Please resend letter as is – edit or write your own.
The Minister of environment, Erik
Secretary, Ministry of the environment, Heidi Sørensen
Director, Norway's Directorate of Nature Management, Janne
Dear Madam, dear Sir,
I am deeply shocked
and dismayed about the killing of the 4 wolves.
Norway had only 33 - 39
grey wolves left in the wild this winter. But after the authorities gave
hunters the licence to kill 8 wolves, the number of this critical endangered
species is reduced by 4 wolves, so far.
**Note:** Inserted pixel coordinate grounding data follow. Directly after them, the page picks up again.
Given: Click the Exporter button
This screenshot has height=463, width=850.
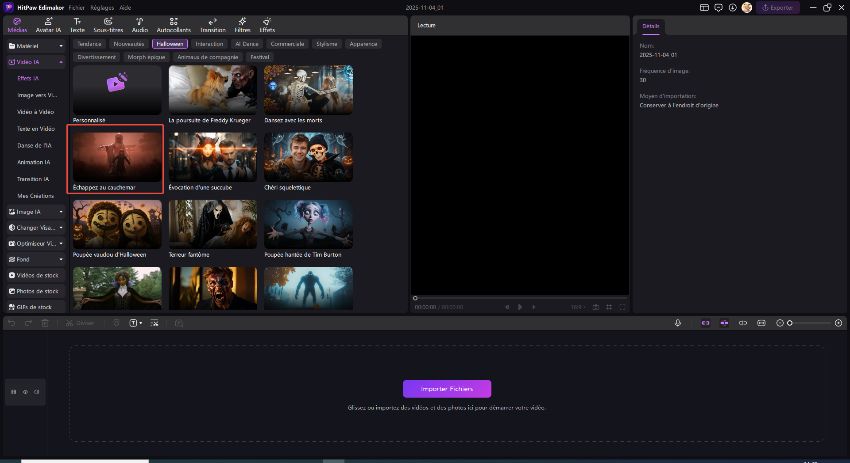Looking at the screenshot, I should 778,7.
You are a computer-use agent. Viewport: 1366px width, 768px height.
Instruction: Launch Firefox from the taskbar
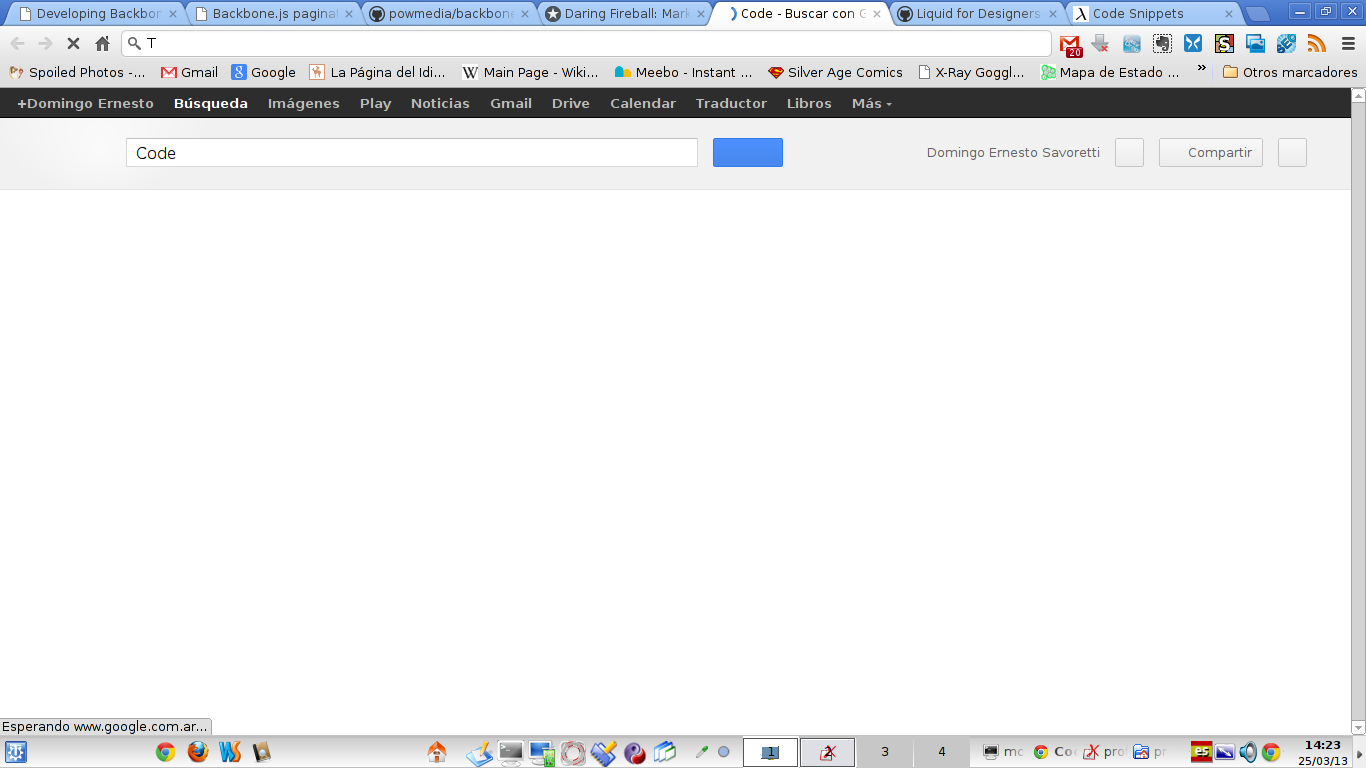click(198, 752)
Three of the wolves were killed
during a couple of days, where almost hundred hunters chased the frightened
animals and injured two of them seriously.
For one hour the wolves
suffered horrible pain - one of them with a shot in his front leg, the other
from a shot in her neck, which caused her to bleed through her ears, nose and
mouth - until they were traced and killed. The third wolf was cruelly
killed by a shot in his back.
This ruthless hunt has caused a lot
of anger in Norway, where the majority of the population wants a larger number
of wolves then the current estimate !!!!.
The reason for the hunt:
Farmers claim that wolves destroy their living, hunters claim that wolves
kill their dogs, and some people claim that wolves threaten their lives and
their children's safety.
Wolves killed 89 sheep in 2008,
and 384 sheep in 2009 - out of 2 million sheep let out in the wilderness to fend
for themselves. In comparison 100.000 sheep die each summer from other
reasons then wolves and other predators.
Wolves kill approximately 8 dogs
each year during the hunting season, when hunters let their dogs free in the
woods, to chase down the animals they want to shoot. In comparison 700
dogs are injured and killed by cars each year, many of these hunting
One person was probably killed by a wolf in Norway - but that was
200 years ago. In comparison 31 persons were killed by other people in
Norway last year, and about 200 were killed by cars.
In spite of these
facts - about one fourth of the critical endangered, extremely shy wolves are
mercilessly chased down and killed this winter.
Norwegian law on the
matter is not as weak as your bureaucracy chooses to interpret. It would be easy
to use the precautionary principle, firmly established in Norwegian law, to
overturn the current permits. Norwegian law specifies that such killing can only
proceed if it does not jeopardize the viability of the species.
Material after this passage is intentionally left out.